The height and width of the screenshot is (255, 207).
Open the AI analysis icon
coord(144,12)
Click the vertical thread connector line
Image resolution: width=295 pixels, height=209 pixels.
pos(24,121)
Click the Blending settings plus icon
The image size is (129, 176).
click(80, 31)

EXERCISE DESCRIPTION:
What you return must match the listing above exactly, with every line included.

TASK ANSWER:
The height and width of the screenshot is (255, 207).
Open the AI analysis icon
coord(144,12)
Click the vertical thread connector line
Image resolution: width=295 pixels, height=209 pixels.
pos(24,121)
Click the Blending settings plus icon
The image size is (129, 176).
click(80, 31)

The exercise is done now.